Give the records once more, exactly as they stand.

** Opening Provided records block **

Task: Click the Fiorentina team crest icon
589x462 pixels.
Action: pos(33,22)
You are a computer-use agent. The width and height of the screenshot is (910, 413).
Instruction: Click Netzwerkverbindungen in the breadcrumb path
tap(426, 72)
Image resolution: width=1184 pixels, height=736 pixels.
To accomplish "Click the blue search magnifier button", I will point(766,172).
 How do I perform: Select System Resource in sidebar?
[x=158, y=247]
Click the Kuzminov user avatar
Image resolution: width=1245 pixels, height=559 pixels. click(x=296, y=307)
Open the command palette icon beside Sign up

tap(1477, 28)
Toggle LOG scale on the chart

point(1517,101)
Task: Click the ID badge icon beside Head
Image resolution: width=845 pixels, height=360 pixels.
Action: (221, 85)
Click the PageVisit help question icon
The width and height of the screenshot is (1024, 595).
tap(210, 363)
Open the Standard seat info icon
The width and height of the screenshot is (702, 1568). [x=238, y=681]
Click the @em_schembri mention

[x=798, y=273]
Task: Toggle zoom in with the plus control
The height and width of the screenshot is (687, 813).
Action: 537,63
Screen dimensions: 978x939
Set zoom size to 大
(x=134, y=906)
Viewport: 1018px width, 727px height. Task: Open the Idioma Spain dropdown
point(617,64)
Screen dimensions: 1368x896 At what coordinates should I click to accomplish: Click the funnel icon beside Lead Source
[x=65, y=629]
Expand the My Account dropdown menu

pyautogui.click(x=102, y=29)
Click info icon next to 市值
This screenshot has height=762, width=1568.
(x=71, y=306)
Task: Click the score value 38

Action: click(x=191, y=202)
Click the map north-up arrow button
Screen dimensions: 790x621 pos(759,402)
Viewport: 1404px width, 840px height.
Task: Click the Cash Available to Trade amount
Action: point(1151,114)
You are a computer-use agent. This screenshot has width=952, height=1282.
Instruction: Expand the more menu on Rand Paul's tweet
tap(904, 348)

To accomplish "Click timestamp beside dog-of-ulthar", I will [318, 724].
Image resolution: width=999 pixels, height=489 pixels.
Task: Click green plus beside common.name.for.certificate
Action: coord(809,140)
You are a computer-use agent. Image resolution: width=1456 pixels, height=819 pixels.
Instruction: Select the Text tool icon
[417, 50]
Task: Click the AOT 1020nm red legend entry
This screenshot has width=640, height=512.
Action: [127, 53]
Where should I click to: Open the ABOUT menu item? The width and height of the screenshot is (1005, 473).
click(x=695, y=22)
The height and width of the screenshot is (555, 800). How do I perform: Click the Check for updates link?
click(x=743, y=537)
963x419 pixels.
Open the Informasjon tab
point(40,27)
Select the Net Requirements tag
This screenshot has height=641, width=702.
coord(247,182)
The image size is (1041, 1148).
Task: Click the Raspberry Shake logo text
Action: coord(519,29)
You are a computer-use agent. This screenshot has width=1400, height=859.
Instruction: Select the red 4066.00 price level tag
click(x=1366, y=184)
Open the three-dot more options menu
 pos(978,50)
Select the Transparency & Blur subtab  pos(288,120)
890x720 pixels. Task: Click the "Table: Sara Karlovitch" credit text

** Closing Provided records block **

• [Answer]
Task: Click the Fiorentina team crest icon
589x462 pixels.
Action: pos(33,22)
You are a computer-use agent. The width and height of the screenshot is (910, 413).
Instruction: Click Netzwerkverbindungen in the breadcrumb path
tap(426, 72)
Image resolution: width=1184 pixels, height=736 pixels.
To accomplish "Click the blue search magnifier button", I will point(766,172).
 How do I perform: Select System Resource in sidebar?
[x=158, y=247]
Click the Kuzminov user avatar
Image resolution: width=1245 pixels, height=559 pixels. click(x=296, y=307)
Open the command palette icon beside Sign up

tap(1477, 28)
Toggle LOG scale on the chart

point(1517,101)
Task: Click the ID badge icon beside Head
Image resolution: width=845 pixels, height=360 pixels.
Action: (221, 85)
Click the PageVisit help question icon
The width and height of the screenshot is (1024, 595).
tap(210, 363)
Open the Standard seat info icon
The width and height of the screenshot is (702, 1568). [x=238, y=681]
Click the @em_schembri mention

[x=798, y=273]
Task: Toggle zoom in with the plus control
The height and width of the screenshot is (687, 813).
Action: 537,63
Screen dimensions: 978x939
Set zoom size to 大
(x=134, y=906)
Viewport: 1018px width, 727px height. Task: Open the Idioma Spain dropdown
point(617,64)
Screen dimensions: 1368x896 At what coordinates should I click to accomplish: Click the funnel icon beside Lead Source
[x=65, y=629]
Expand the My Account dropdown menu

pyautogui.click(x=102, y=29)
Click info icon next to 市值
This screenshot has height=762, width=1568.
(x=71, y=306)
Task: Click the score value 38

Action: click(x=191, y=202)
Click the map north-up arrow button
Screen dimensions: 790x621 pos(759,402)
Viewport: 1404px width, 840px height.
Task: Click the Cash Available to Trade amount
Action: point(1151,114)
You are a computer-use agent. This screenshot has width=952, height=1282.
Instruction: Expand the more menu on Rand Paul's tweet
tap(904, 348)

To accomplish "Click timestamp beside dog-of-ulthar", I will [318, 724].
Image resolution: width=999 pixels, height=489 pixels.
Task: Click green plus beside common.name.for.certificate
Action: coord(809,140)
You are a computer-use agent. Image resolution: width=1456 pixels, height=819 pixels.
Instruction: Select the Text tool icon
[417, 50]
Task: Click the AOT 1020nm red legend entry
This screenshot has width=640, height=512.
Action: [127, 53]
Where should I click to: Open the ABOUT menu item? The width and height of the screenshot is (1005, 473).
click(x=695, y=22)
The height and width of the screenshot is (555, 800). How do I perform: Click the Check for updates link?
click(x=743, y=537)
963x419 pixels.
Open the Informasjon tab
point(40,27)
Select the Net Requirements tag
This screenshot has height=641, width=702.
coord(247,182)
The image size is (1041, 1148).
Task: Click the Raspberry Shake logo text
Action: coord(519,29)
You are a computer-use agent. This screenshot has width=1400, height=859.
Instruction: Select the red 4066.00 price level tag
click(x=1366, y=184)
Open the three-dot more options menu
 pos(978,50)
Select the Transparency & Blur subtab  pos(288,120)
890x720 pixels. Task: Click the "Table: Sara Karlovitch" credit text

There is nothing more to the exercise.